Short exercise: Convert the lines of the items below into a Markdown table with two columns, Row and Line, one row per line. Leave out blank lines.

[Rows of pointing data]
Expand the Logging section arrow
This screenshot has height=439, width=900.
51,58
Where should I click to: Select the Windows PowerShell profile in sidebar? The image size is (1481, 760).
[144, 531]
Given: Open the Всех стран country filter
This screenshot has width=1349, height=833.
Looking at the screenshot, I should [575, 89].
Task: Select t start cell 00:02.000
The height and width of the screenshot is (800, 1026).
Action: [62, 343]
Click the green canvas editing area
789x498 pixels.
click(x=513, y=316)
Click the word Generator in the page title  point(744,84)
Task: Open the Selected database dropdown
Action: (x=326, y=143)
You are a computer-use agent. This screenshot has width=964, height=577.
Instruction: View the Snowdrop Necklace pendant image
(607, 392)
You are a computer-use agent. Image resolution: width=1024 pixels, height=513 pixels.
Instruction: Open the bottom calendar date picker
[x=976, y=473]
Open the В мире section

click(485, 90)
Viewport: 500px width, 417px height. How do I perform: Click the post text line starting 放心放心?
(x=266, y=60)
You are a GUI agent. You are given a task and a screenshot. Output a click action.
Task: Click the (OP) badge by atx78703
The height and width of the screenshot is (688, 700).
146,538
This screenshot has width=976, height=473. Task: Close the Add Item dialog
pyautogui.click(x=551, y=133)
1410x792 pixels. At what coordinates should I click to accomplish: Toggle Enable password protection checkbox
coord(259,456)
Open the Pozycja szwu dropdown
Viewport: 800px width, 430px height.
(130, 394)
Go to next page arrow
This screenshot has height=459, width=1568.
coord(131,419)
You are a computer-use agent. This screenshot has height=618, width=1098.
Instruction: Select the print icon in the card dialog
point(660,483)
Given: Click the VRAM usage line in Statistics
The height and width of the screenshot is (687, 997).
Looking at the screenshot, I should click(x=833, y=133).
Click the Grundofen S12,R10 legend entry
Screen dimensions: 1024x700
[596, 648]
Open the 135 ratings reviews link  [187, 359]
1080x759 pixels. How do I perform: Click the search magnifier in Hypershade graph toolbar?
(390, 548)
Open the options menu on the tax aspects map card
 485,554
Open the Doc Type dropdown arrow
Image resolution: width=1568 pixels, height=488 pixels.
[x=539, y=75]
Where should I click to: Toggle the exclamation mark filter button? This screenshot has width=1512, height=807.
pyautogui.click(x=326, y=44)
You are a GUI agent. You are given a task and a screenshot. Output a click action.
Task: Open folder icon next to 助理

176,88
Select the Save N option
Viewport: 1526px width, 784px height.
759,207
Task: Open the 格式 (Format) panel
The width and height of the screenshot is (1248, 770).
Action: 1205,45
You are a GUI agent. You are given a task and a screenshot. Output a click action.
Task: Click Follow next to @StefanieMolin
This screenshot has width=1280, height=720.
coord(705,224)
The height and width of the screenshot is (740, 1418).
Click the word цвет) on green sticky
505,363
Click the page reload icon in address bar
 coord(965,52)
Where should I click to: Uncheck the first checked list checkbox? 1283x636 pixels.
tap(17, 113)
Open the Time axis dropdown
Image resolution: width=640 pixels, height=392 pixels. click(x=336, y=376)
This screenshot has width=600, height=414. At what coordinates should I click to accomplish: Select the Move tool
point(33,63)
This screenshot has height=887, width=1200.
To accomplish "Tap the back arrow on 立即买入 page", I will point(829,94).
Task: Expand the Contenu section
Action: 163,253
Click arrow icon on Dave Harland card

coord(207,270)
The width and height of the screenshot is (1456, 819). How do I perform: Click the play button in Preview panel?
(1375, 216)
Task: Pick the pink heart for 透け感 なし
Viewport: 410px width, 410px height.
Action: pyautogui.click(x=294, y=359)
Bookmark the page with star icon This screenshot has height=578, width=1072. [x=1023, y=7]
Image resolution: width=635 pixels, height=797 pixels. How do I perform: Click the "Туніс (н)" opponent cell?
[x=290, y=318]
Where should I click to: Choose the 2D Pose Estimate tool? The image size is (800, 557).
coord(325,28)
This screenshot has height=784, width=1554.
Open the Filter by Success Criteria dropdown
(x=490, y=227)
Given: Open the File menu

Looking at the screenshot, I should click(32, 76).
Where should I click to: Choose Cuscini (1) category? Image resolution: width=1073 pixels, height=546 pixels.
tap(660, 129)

Exercise response:
| Row | Line |
|---|---|
| 1 | Expand the Logging section arrow |
| 2 | This screenshot has height=439, width=900. |
| 3 | 51,58 |
| 4 | Where should I click to: Select the Windows PowerShell profile in sidebar? The image size is (1481, 760). |
| 5 | [144, 531] |
| 6 | Given: Open the Всех стран country filter |
| 7 | This screenshot has width=1349, height=833. |
| 8 | Looking at the screenshot, I should [575, 89]. |
| 9 | Task: Select t start cell 00:02.000 |
| 10 | The height and width of the screenshot is (800, 1026). |
| 11 | Action: [62, 343] |
| 12 | Click the green canvas editing area |
| 13 | 789x498 pixels. |
| 14 | click(x=513, y=316) |
| 15 | Click the word Generator in the page title  point(744,84) |
| 16 | Task: Open the Selected database dropdown |
| 17 | Action: (x=326, y=143) |
| 18 | You are a computer-use agent. This screenshot has width=964, height=577. |
| 19 | Instruction: View the Snowdrop Necklace pendant image |
| 20 | (607, 392) |
| 21 | You are a computer-use agent. Image resolution: width=1024 pixels, height=513 pixels. |
| 22 | Instruction: Open the bottom calendar date picker |
| 23 | [x=976, y=473] |
| 24 | Open the В мире section |
| 25 | click(485, 90) |
| 26 | Viewport: 500px width, 417px height. How do I perform: Click the post text line starting 放心放心? |
| 27 | (x=266, y=60) |
| 28 | You are a GUI agent. You are given a task and a screenshot. Output a click action. |
| 29 | Task: Click the (OP) badge by atx78703 |
| 30 | The height and width of the screenshot is (688, 700). |
| 31 | 146,538 |
| 32 | This screenshot has width=976, height=473. Task: Close the Add Item dialog |
| 33 | pyautogui.click(x=551, y=133) |
| 34 | 1410x792 pixels. At what coordinates should I click to accomplish: Toggle Enable password protection checkbox |
| 35 | coord(259,456) |
| 36 | Open the Pozycja szwu dropdown |
| 37 | Viewport: 800px width, 430px height. |
| 38 | (130, 394) |
| 39 | Go to next page arrow |
| 40 | This screenshot has height=459, width=1568. |
| 41 | coord(131,419) |
| 42 | You are a computer-use agent. This screenshot has height=618, width=1098. |
| 43 | Instruction: Select the print icon in the card dialog |
| 44 | point(660,483) |
| 45 | Given: Click the VRAM usage line in Statistics |
| 46 | The height and width of the screenshot is (687, 997). |
| 47 | Looking at the screenshot, I should click(x=833, y=133). |
| 48 | Click the Grundofen S12,R10 legend entry |
| 49 | Screen dimensions: 1024x700 |
| 50 | [596, 648] |
| 51 | Open the 135 ratings reviews link  [187, 359] |
| 52 | 1080x759 pixels. How do I perform: Click the search magnifier in Hypershade graph toolbar? |
| 53 | (390, 548) |
| 54 | Open the options menu on the tax aspects map card |
| 55 |  485,554 |
| 56 | Open the Doc Type dropdown arrow |
| 57 | Image resolution: width=1568 pixels, height=488 pixels. |
| 58 | [x=539, y=75] |
| 59 | Where should I click to: Toggle the exclamation mark filter button? This screenshot has width=1512, height=807. |
| 60 | pyautogui.click(x=326, y=44) |
| 61 | You are a GUI agent. You are given a task and a screenshot. Output a click action. |
| 62 | Task: Open folder icon next to 助理 |
| 63 | 176,88 |
| 64 | Select the Save N option |
| 65 | Viewport: 1526px width, 784px height. |
| 66 | 759,207 |
| 67 | Task: Open the 格式 (Format) panel |
| 68 | The width and height of the screenshot is (1248, 770). |
| 69 | Action: 1205,45 |
| 70 | You are a GUI agent. You are given a task and a screenshot. Output a click action. |
| 71 | Task: Click Follow next to @StefanieMolin |
| 72 | This screenshot has width=1280, height=720. |
| 73 | coord(705,224) |
| 74 | The height and width of the screenshot is (740, 1418). |
| 75 | Click the word цвет) on green sticky |
| 76 | 505,363 |
| 77 | Click the page reload icon in address bar |
| 78 |  coord(965,52) |
| 79 | Where should I click to: Uncheck the first checked list checkbox? 1283x636 pixels. |
| 80 | tap(17, 113) |
| 81 | Open the Time axis dropdown |
| 82 | Image resolution: width=640 pixels, height=392 pixels. click(x=336, y=376) |
| 83 | This screenshot has width=600, height=414. At what coordinates should I click to accomplish: Select the Move tool |
| 84 | point(33,63) |
| 85 | This screenshot has height=887, width=1200. |
| 86 | To accomplish "Tap the back arrow on 立即买入 page", I will point(829,94). |
| 87 | Task: Expand the Contenu section |
| 88 | Action: 163,253 |
| 89 | Click arrow icon on Dave Harland card |
| 90 | coord(207,270) |
| 91 | The width and height of the screenshot is (1456, 819). How do I perform: Click the play button in Preview panel? |
| 92 | (1375, 216) |
| 93 | Task: Pick the pink heart for 透け感 なし |
| 94 | Viewport: 410px width, 410px height. |
| 95 | Action: pyautogui.click(x=294, y=359) |
| 96 | Bookmark the page with star icon This screenshot has height=578, width=1072. [x=1023, y=7] |
| 97 | Image resolution: width=635 pixels, height=797 pixels. How do I perform: Click the "Туніс (н)" opponent cell? |
| 98 | [x=290, y=318] |
| 99 | Where should I click to: Choose the 2D Pose Estimate tool? The image size is (800, 557). |
| 100 | coord(325,28) |
| 101 | This screenshot has height=784, width=1554. |
| 102 | Open the Filter by Success Criteria dropdown |
| 103 | (x=490, y=227) |
| 104 | Given: Open the File menu |
| 105 | Looking at the screenshot, I should click(32, 76). |
| 106 | Where should I click to: Choose Cuscini (1) category? Image resolution: width=1073 pixels, height=546 pixels. |
| 107 | tap(660, 129) |